CHICAGO, DOOBIES DAZZLE RIVERPORT CROWD
WITH HITS FROM '70S, '80S

By Barry Gilbert
Of the Post-Dispatch

August 13, 2001

The hits just kept on comin' Saturday night at Riverport Amphitheatre, where Chicago and the Doobie Brothers, stalwarts of Classic Rock radio, took a full crowd of appreciative fans back to the '70s and '80s.

The show ran nearly four hours long to do justice to an opening act with the stature of the Doobies. It provided a dazzling display of musicianship from the members of both groups.

What they did with those chops, however, was largely a matter of taste.

The ongoing concern that is Chicago (the name's a trademark) started recording as Chicago Transit Authority in 1969 and boasts four original members among its eight players. Dressed mainly in black, they ricocheted between the styles that have made them one of the most successful bands in the world.

But the success of their 25-song, 1 hour and 45 minute set came down to how you feel about the band's split personality.

Their driving, jazz-influenced rockers, fueled by the horn section of Walter Parazaider, Lee Loughnane and St. Louis-born Jimmy Pankow, got the crowd to its feet, from the opening "Dialogue" through "Feelin' Stronger Every Day" to "I'm a Man" and the closer "25 or 6 to 4."

But these were shuffled in with the bigger hits: the goopy ballads that have been first-dance selections at many a wedding, from "Colour My World" through "(I've Been) Searchin' So Long" to "Just You n' Me."

Mixed in were the Latin-tinged "Mongonucleosis," a midpoint acoustic set that featured the blues and then veered toward lounge music, and - of course - a five-minute drum solo. But Tris Imboden elevated that '70s staple above its usual self-indulgence and made it his second highlight of the night, after an earlier stellar turn on harmonica.

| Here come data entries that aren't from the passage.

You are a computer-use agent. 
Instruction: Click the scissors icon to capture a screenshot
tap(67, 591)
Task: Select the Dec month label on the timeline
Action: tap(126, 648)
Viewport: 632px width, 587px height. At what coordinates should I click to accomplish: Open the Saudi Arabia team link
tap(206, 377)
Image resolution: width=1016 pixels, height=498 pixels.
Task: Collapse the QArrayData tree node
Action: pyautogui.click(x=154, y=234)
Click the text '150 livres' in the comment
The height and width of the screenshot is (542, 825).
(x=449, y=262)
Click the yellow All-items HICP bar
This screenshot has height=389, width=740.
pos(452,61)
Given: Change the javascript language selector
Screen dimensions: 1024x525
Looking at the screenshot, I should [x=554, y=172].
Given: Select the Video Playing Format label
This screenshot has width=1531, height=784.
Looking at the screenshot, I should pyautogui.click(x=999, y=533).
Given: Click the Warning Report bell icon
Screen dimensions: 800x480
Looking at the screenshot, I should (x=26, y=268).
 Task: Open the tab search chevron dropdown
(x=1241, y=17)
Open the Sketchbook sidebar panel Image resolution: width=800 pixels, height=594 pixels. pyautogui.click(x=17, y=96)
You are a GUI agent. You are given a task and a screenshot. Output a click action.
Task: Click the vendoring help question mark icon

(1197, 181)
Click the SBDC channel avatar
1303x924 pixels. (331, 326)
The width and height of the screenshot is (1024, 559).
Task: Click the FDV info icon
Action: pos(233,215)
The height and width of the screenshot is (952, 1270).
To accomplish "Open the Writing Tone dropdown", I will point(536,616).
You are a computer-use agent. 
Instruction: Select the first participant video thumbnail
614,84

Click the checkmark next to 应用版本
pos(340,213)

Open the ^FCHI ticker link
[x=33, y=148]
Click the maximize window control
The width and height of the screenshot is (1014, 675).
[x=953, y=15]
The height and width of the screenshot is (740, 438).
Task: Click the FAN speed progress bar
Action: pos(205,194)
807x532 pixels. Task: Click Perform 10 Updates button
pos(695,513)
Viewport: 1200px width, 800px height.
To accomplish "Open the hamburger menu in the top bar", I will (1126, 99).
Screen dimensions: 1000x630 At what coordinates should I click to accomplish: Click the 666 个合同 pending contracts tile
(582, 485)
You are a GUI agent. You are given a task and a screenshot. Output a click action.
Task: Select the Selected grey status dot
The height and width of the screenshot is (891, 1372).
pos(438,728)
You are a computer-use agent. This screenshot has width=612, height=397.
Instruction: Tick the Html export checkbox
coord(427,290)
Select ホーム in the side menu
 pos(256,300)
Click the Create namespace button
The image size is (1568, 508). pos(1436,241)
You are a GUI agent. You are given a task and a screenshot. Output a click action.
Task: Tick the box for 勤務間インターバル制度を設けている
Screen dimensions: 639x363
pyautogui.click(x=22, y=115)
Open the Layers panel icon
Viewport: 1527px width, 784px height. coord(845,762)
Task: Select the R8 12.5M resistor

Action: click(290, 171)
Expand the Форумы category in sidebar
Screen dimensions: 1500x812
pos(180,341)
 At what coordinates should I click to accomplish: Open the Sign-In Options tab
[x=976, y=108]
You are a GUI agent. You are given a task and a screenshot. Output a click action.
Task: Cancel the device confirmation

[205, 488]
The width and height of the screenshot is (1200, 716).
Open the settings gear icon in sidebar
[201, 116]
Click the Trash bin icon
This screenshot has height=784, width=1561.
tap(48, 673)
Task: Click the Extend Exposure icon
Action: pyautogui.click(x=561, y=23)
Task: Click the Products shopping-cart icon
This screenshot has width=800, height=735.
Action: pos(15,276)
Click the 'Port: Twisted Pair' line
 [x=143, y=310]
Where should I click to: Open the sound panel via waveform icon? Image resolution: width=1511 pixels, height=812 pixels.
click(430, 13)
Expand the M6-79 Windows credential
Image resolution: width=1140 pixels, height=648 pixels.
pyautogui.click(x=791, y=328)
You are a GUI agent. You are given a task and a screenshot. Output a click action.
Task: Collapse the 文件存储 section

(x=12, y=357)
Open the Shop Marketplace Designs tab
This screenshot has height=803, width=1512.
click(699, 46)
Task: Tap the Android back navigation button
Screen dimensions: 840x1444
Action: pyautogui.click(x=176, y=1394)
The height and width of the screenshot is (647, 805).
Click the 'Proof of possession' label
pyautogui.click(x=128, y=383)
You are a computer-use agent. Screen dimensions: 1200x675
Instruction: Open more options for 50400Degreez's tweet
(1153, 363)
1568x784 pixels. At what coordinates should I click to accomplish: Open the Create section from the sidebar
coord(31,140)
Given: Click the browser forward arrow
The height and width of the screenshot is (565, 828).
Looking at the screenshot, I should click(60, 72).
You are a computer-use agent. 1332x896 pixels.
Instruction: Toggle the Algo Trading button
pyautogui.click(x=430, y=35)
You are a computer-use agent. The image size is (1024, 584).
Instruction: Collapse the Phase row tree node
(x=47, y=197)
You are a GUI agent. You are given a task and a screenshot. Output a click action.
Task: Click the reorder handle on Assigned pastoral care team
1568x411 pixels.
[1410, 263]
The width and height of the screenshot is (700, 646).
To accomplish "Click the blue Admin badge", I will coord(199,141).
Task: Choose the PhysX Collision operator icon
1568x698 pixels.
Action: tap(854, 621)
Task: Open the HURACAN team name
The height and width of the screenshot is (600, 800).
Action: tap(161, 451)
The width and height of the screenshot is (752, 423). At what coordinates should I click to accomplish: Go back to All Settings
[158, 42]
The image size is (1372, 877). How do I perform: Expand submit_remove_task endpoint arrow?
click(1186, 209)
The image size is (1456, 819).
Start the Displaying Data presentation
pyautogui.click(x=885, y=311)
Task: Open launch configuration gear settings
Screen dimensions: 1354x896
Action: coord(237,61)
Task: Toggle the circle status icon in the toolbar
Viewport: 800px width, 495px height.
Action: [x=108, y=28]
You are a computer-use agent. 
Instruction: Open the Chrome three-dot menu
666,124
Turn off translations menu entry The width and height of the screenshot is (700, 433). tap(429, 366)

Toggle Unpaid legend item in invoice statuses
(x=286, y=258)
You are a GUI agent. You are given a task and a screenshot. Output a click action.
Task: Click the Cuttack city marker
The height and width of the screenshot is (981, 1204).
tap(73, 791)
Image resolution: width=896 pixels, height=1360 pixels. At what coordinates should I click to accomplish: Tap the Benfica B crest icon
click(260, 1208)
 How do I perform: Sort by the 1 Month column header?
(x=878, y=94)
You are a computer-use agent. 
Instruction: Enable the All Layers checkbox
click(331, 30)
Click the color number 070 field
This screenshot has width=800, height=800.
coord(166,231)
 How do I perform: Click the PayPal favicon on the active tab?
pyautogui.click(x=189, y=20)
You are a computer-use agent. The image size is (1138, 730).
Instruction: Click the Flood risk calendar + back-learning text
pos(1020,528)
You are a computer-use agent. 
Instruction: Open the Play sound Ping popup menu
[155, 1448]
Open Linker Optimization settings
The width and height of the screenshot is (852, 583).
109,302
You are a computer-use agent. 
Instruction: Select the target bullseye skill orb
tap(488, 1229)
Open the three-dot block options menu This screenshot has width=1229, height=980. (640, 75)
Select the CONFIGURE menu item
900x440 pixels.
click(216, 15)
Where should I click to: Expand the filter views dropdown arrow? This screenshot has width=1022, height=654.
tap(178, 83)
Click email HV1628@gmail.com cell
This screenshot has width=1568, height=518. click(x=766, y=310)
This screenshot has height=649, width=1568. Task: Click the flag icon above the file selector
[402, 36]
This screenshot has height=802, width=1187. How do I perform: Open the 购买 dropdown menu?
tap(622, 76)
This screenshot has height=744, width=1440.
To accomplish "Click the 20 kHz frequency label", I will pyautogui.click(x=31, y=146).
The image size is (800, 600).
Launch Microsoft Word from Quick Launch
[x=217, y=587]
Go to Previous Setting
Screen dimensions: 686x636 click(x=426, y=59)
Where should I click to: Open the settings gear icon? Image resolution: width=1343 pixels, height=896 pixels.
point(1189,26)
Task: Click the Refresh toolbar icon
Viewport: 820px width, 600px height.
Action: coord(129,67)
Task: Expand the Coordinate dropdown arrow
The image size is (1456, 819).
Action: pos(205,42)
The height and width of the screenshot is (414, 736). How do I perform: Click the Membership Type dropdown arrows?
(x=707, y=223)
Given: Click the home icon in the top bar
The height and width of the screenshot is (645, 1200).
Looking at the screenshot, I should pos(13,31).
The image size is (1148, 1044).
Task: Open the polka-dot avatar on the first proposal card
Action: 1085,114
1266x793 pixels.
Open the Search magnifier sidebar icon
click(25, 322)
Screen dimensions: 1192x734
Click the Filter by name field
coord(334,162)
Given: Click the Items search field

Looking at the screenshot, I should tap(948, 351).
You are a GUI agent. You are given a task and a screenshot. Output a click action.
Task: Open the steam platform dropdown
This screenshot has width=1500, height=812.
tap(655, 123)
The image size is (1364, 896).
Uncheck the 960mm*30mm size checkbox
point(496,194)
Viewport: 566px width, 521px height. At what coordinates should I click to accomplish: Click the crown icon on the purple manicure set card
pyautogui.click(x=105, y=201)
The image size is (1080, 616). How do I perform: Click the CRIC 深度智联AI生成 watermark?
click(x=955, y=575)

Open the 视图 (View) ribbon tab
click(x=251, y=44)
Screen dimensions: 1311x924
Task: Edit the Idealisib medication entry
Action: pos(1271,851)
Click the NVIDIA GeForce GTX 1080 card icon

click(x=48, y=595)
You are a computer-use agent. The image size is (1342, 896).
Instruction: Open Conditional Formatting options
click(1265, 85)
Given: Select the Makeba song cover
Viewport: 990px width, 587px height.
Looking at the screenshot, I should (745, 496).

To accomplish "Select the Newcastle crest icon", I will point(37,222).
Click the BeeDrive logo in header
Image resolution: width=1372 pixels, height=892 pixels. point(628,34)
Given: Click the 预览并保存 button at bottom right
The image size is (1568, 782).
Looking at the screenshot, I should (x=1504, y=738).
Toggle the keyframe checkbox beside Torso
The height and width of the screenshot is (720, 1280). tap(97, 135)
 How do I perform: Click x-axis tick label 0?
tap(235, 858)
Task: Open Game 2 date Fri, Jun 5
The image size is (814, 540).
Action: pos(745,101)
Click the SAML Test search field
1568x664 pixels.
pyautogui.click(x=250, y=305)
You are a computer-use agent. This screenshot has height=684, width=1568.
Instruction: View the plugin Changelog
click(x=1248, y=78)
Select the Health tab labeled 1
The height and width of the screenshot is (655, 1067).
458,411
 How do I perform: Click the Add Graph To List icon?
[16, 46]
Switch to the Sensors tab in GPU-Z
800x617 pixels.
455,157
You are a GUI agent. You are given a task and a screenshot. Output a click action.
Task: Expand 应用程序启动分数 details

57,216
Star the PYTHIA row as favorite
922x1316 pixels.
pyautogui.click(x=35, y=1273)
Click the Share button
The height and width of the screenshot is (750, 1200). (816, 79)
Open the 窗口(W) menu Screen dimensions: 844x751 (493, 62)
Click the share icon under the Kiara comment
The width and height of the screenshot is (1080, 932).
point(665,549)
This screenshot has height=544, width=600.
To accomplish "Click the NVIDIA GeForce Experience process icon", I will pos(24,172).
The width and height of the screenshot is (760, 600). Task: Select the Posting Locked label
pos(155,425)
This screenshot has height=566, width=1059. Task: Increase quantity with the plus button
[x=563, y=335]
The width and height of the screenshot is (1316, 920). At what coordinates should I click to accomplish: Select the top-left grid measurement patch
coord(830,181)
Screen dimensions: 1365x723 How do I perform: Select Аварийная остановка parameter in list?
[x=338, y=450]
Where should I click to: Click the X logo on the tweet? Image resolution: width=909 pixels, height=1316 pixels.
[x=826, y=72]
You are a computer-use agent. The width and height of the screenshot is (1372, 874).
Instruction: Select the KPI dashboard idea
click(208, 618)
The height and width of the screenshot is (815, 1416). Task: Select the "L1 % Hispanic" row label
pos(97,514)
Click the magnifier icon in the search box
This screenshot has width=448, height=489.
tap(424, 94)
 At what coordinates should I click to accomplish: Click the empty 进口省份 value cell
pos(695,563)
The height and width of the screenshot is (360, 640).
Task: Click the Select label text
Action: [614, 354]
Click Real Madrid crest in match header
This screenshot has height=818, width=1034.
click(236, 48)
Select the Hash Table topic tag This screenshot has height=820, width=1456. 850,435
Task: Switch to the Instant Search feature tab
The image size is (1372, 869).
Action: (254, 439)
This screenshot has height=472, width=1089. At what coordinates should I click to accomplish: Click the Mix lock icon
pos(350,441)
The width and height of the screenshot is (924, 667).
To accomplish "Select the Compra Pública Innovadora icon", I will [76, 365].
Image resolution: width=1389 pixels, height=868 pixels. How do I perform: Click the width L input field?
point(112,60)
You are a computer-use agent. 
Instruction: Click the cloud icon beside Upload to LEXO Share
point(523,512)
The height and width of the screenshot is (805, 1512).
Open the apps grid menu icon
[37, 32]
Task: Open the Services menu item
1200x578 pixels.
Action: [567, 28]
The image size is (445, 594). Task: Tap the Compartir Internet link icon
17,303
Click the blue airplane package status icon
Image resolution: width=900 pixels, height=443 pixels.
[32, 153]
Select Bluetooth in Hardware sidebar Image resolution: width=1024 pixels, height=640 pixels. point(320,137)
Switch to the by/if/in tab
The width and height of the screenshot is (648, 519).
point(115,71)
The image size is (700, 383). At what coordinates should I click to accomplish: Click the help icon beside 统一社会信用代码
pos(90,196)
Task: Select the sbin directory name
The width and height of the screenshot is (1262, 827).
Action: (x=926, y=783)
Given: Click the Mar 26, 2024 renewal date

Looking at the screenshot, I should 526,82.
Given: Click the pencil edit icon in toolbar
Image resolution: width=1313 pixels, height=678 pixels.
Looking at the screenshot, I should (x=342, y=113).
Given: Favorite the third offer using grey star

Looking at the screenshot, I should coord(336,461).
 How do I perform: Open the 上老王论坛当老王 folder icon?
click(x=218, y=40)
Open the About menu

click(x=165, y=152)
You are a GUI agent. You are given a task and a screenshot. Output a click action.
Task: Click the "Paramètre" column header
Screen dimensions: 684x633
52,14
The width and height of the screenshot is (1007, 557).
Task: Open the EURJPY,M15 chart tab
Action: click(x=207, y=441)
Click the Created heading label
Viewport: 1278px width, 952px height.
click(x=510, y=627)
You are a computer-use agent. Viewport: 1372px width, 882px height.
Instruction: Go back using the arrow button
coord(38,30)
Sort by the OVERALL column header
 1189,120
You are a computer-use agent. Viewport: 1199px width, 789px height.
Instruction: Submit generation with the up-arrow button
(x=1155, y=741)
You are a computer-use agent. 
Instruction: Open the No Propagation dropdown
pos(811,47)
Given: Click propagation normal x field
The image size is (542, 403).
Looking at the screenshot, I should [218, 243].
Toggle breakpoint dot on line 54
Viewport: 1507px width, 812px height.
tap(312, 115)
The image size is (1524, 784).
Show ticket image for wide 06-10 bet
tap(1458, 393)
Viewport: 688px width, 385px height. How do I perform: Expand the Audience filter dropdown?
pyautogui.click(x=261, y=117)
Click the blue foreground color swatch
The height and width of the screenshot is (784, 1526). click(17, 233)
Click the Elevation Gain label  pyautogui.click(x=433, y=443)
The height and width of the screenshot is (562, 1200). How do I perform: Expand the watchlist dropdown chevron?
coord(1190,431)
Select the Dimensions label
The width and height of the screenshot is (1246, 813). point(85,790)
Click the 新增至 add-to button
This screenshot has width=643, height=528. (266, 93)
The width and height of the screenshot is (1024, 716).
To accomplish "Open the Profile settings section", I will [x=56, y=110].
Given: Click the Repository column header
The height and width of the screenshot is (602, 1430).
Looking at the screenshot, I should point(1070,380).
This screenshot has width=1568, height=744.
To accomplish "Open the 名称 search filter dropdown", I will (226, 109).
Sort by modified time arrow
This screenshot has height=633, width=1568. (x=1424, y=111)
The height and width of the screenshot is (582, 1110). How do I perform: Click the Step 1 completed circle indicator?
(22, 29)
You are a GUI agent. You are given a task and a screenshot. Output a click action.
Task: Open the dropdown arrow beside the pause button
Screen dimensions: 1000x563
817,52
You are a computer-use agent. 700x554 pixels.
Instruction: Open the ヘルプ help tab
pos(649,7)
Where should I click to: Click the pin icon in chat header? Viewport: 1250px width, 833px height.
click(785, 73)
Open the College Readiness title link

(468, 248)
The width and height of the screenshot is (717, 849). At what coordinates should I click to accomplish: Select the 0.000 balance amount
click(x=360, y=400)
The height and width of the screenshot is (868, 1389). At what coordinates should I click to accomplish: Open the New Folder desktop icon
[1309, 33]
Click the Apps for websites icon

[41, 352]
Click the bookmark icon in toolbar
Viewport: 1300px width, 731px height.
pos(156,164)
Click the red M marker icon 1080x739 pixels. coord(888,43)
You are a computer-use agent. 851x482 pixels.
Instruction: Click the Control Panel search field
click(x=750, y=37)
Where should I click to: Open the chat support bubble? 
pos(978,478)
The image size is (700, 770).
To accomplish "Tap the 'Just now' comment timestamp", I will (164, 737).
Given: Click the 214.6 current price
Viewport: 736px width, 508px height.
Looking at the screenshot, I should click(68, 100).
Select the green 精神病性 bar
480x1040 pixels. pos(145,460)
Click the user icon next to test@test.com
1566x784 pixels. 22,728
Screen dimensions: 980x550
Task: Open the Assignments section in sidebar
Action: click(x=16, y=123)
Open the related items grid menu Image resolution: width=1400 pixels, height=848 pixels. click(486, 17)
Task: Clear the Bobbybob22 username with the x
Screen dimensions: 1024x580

Chicago boasts three distinctive vocalists in Robert Lamm, Bill Champlin and Jason Scheff, and the guitar of new kid Keith Howland. But it's that energy generator of a horn section that makes Chicago distinctive, and it's almost worth the ticket price to watch Pankow march about the stage, twirling his trombone like a baton.

The Doobie Brothers, touring behind the new CD "Sibling Rivalry," lost their "other self" with the long-ago departure of Michael McDonald - although Patrick Simmons sounded eerily like his old bandmate on "Takin' It to the Streets."

The Doobie formula of three lead guitars (Simmons, Tom Johnston and John McPhee) and dollops of country and funk hasn't changed much.

And while they succumb to their own goopy ballads on the new CD, from which they played several tunes, the concert was mainly a race through the uptempo hit catalog, from the opener "Rockin' Down the Highway" through "China Road," "Jesus is Just Alright" and "Take Me in Your Arms," with stops along the way for "Black Water" and a fun cover of "Little Bitty Pretty One."